• **ÉNONCÉ DU PROBLÈME**:
D'après la critique du film Demain et tous les autres jours, quel acteur donne sa voix à l'oiseau qui parle ?

• **TEXTE À LIRE**:
○ ○ ○

De l’enfant à la mère, l’oiseau qui parle
C’est sa mère qui offrira d’ailleurs à Mathilde le compagnon de l’imaginaire le plus délicat et fantaisiste pour le réel de l’enfant, un oiseau que la petite fille découvrira doté de parole, une voix (incarnée en off avec talent par Micha Lescot) inaccessible aux oreilles de sa mère. En offrant du fantastique au film, Noémie Lvovsky crée un tiers, comme sorti d’un conte, venu colorer l’appartement et le quotidien de Mathilde et de sa mère. « Mes yeux voient autre chose que ce que je regarde. » dira celle-ci à son ex-mari (Matthieu Amalric), figure bienveillante mais comme détachée du vase clos dans lequel vivent sa fille et son ex-femme. S’il est « autorisé » à Mathilde de voir autre chose que ce qu’elle regarde, d’entendre autre chose (un oiseau qui parle) que le lot commun, les fugues à répétition de sa mère, adulte, ses absences, psychiques et physiques, renvoient un mur de détresse et de désarroi au monde et parfois à Mathilde. Pour accompagner ce récit, les registres du film se succèdent et s’échangent, le chagrin s’efface lorsqu’il devient trop lourd, la fantaisie se décale lorsqu’elle commence à perdre de sa modestie. La réalisatrice conduit sa mise en scène sur un fil qui ne craque jamais, maintenant jusqu’au bout son mélange de douceur amère et de tristesse colorée, dans un décor qui laisse la part belle à la création.
« Oh my Mama »
Ce lien mère-fille qui s’incarne de manière profonde à l’écran, accompagné par l’émouvante chanson « Oh my Mamma », comme une dédicace, de la musicienne américaine Alela Diane, tient beaucoup à la pétulance de la jeune Luce Rodriguez et à la poésie de Noémie Lvovsky. Il y est autant question d’amour que de déroute et Demain et tous les autres jours arrive au cinéma peu après une autre mise en scène d’un lien d’amour démesuré, celui de deux frères, dans le bouleversant film des frères Safdie, Good Time. Si le long métrage de Lvovsky n’a pas l’audace cinématographique et la puissance formelle de l’oeuvre des new-yorkais, il possède cette incarnation inéabranlable du lien sentimental qu’il dépeint. La dernière partie du film, Mathilde adulte et sa mère, viennent parachever l’exploration d’un lien, ici d’une mère avec sa fille, et ses mystérieux ressorts, jusque face à la maladie psychique. Dans une belle séquence, la jeune femme danse avec sa mère, puis lui raconte des histoires, suivant son incitation, après le cadeau d’un oiseau des années auparavannt : « She told me use your voice, my little bird ».

○ ○ ○

• **CONTENU DES DONNÉES**:

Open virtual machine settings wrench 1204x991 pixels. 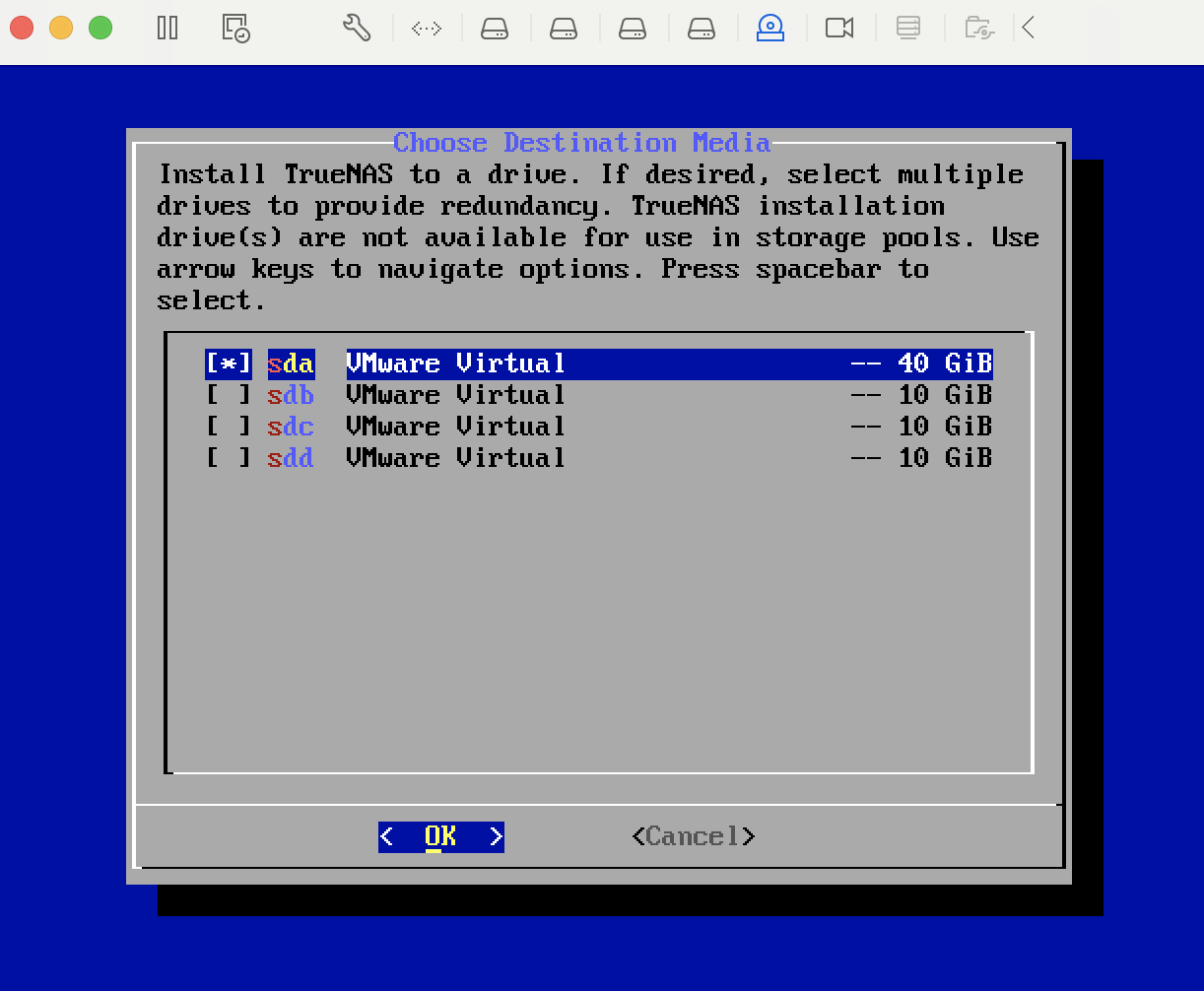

○ ○ ○

• **CORRIGÉ**:
C'est Micha Lescot qui prête sa voix, en off, à l'oiseau qui parle.